После долгих споров между отцом и матерью (папа не хотел, чтобы я в такой облегченной форме нарушил субботу, а мама не хотела, чтобы папа оказался за решеткой) я решил, что мама права, и пришел в школу в ту субботу. Я ничего не принес с собой. В субботу у нас запрещено переносить что-либо из одного ведомства в другое.
Урок начался. Людмила Викторовна попросила сидящих в классе записать слова Пушкина, которые были напечатаны на всех тетрадках. Весь класс писал, а я, сидя на самой задней парте, внимательно смотрел на доску, но там ничего не было написано. Все писали: “И долго буду тем любезен я народу…”. Вдруг один парень по имени Вова Нетребко демонстративно положил ручку. На вопрос Людмилы Викторовны, что ему не хватает (кончились чернила, поломалось перо или кончилась тетрадь), он заявил, показывая на меня: “Когда этот поп начнет писать, и я буду писать”. Весь класс последовал его примеру, кроме одной девочки по имени Израилова Эся, которая не присоединилась к этому бунту. Сейчас она живет в Израиле и, может быть, помнит об этом случае.
У учительницы не было выбора, и она отправилась к руководству. Когда я услыхал приближающиеся скрипящие шаги за стенкой класса, я выпрыгнул из окна, со второго этажа. В результате я поломал правую руку и был очень счастлив, что шесть недель меня никто не будет заставлять писать в субботний день.
Другой чудесный случай, связанный с проблемой соблюдения субботы в школе, произошел в один из воскресных дней 1948 года, когда мне было восемь лет. Я проходил мимо моего любимого хауза на Ширабадской улице, но при всей своей любви к хаузу я прошел на этот раз мимо ныряющих туда ребят и повернул на перпендикулярную к Ширабадской улицу в глубокой задумчивости. Проблема состояла в том, что я не знал, что мне ответить завтра утром в понедельник, почему меня не было в школе в субботу. В прошлый понедельник мне торжественно обещали: “Если не придешь в следующую субботу, твой папа будет в тюрьме”.

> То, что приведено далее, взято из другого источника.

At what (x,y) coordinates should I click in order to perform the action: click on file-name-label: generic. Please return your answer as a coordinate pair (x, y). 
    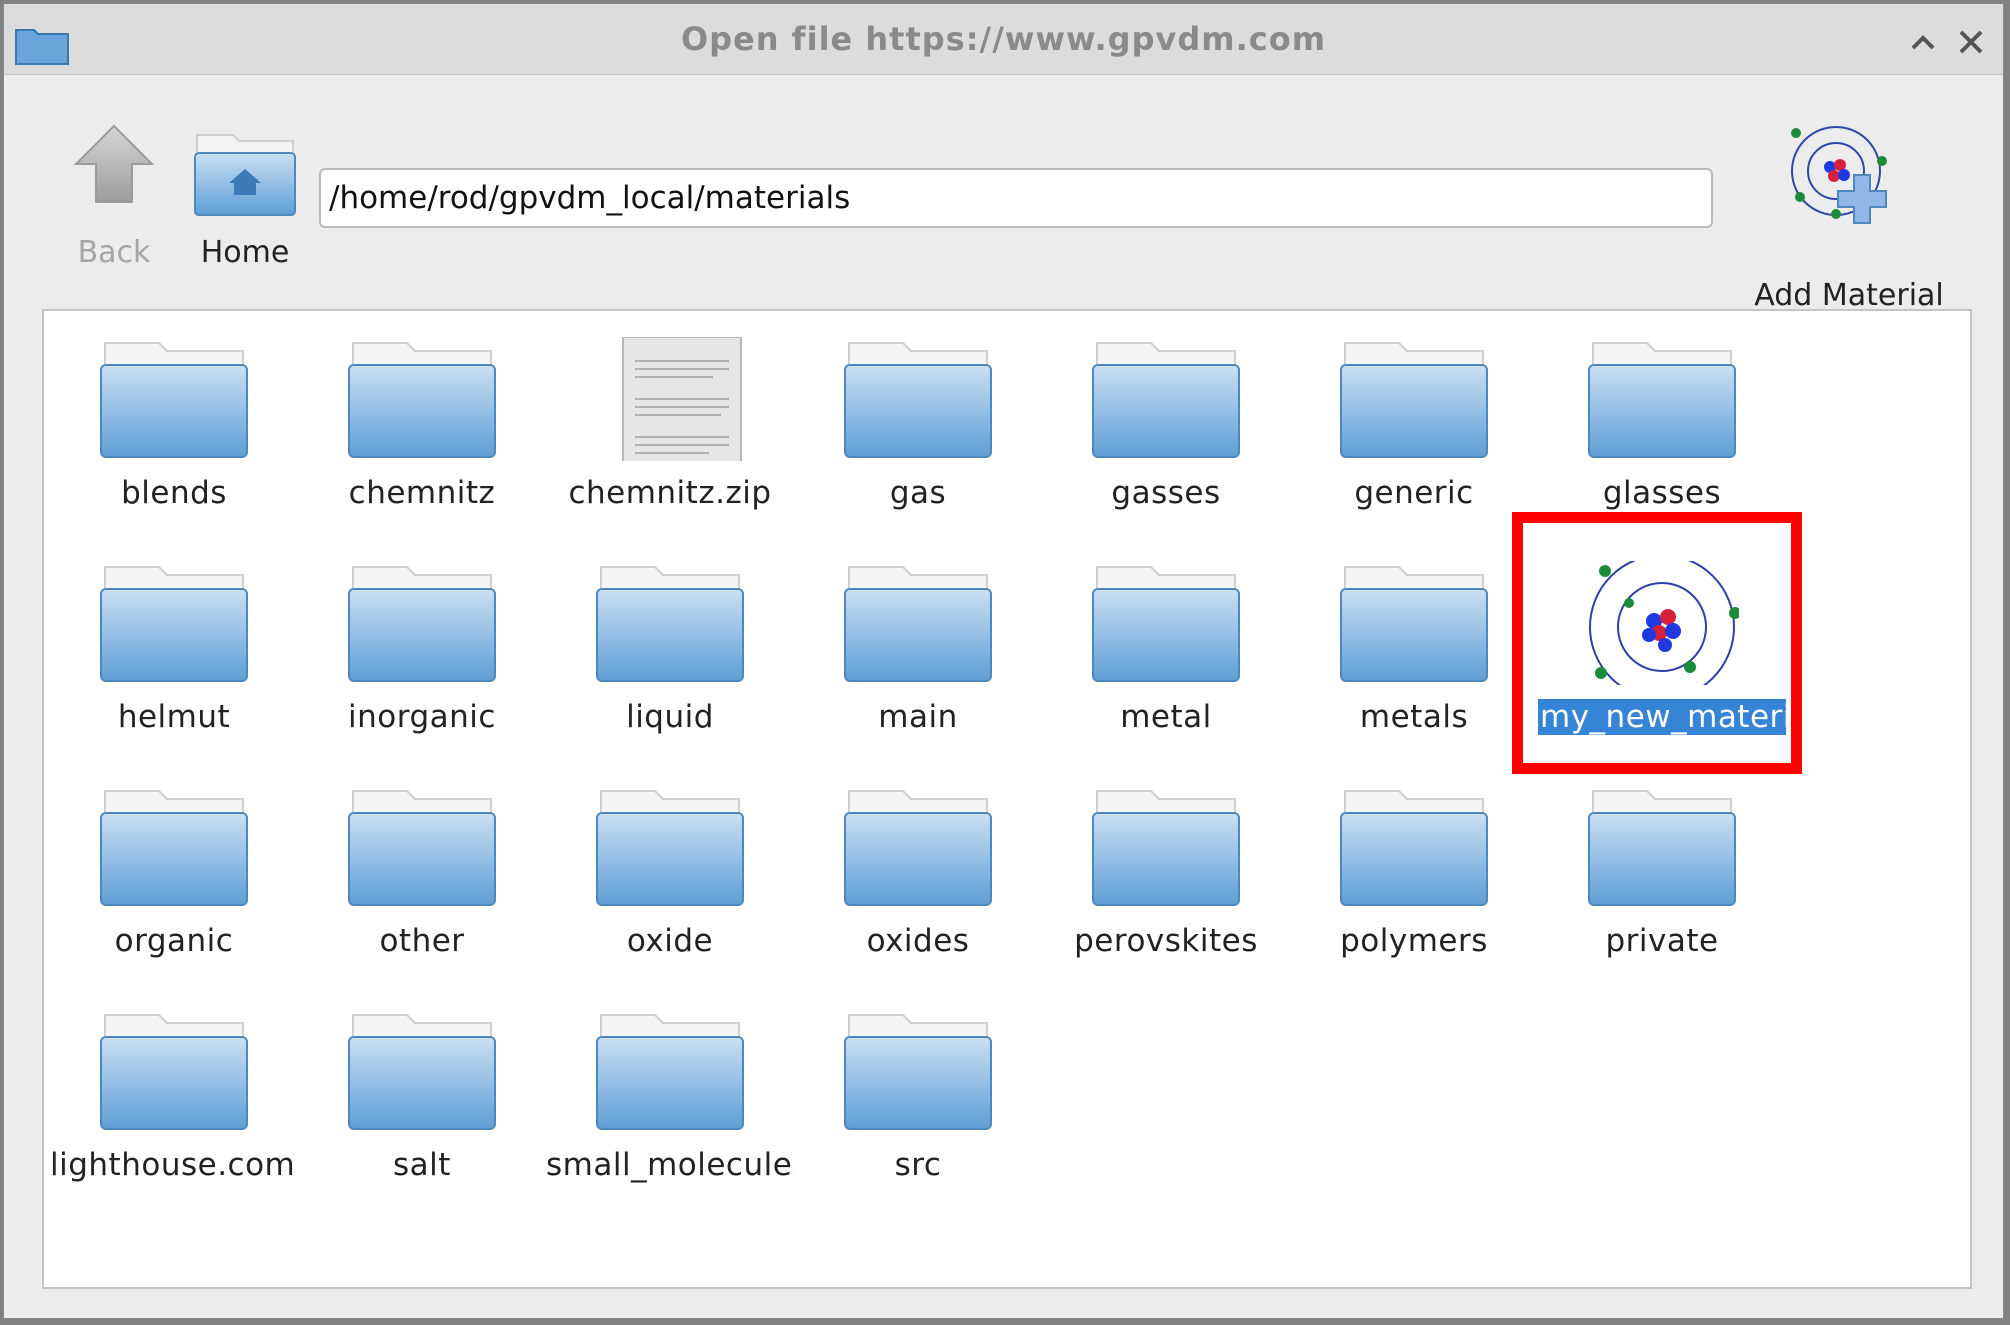
    Looking at the image, I should click on (1414, 493).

Вдруг меня останавливает человек с белой бородой и строго спрашивает: “Почему ты такой угрюмый?”. Сначала я боялся раскрыть ему свою проблему, но потом, посмотрев на его священное лицо, рассказал ему всю правду. Этим человеком оказался раби Рефоэл Худойдатов. Он взял меня за руку и повел в дом ашкеназского раввина.

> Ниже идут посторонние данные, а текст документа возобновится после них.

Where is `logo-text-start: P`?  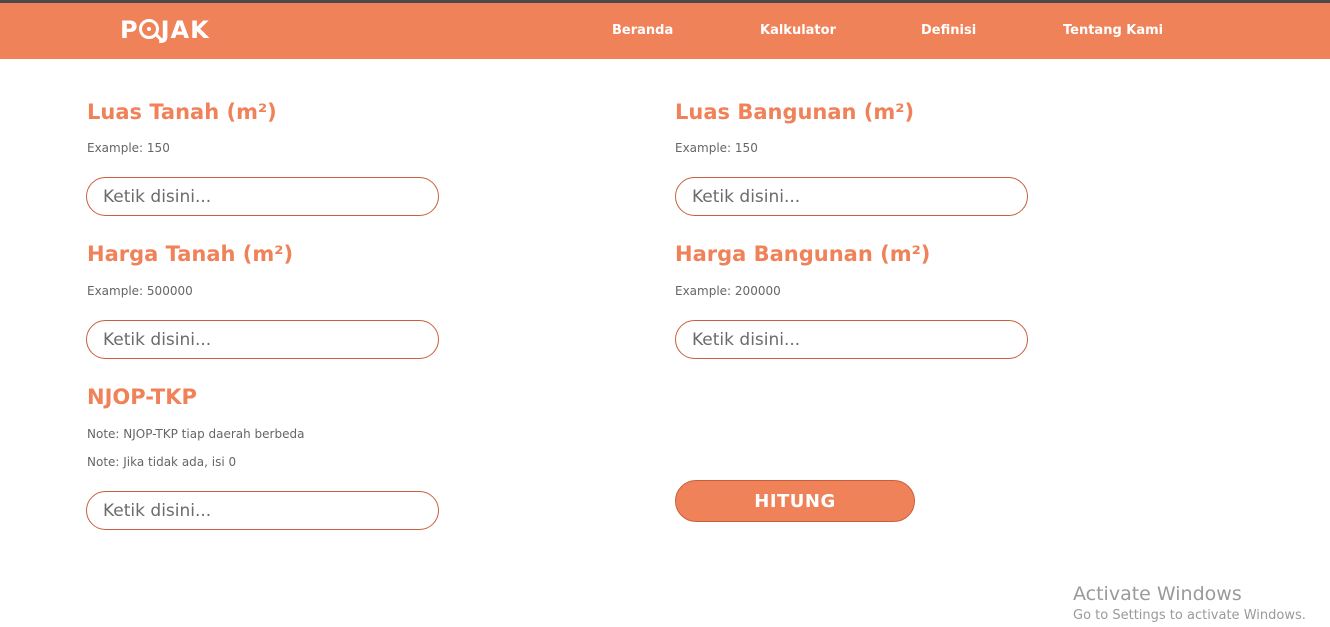 logo-text-start: P is located at coordinates (130, 30).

В этом доме сидело высшее еврейское подпольное руководство города, состоявшее из четырех человек: официальный раввин Самарканда Марьяновский Шмарьяѓу, прибывший из Кременчуга; раби Рахмиэль Ходош; раби Элияѓу Левин – Паричер из местечка Парич; раби Борух Духман, известный хасид; а также р. Хизкия Кайков и р. Авраѓам Борухов.

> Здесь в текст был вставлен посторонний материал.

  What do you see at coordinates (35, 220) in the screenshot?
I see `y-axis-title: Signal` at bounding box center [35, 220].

Когда мы зашли, рав Худойдатов начал очень возбужденно рассказывать о моей проблеме. Они принесли тарелку с разными видами еды, чтобы проверить, знаю ли я, на что надо сначала благословлять. Я, конечно, благословил в правильном порядке. Тогда рав Шмарьяѓу сказал, что займется моим вопросом. Утром я пошел в школу, и никто ни о чем меня не спросил.
Для решения моей проблемы раввины пригласили Йосефа Шифа, который управлял промышленностью Самарканда, и попросили помочь. Тот вызвал директора школы и договорился с ним, чтобы меня не трогали.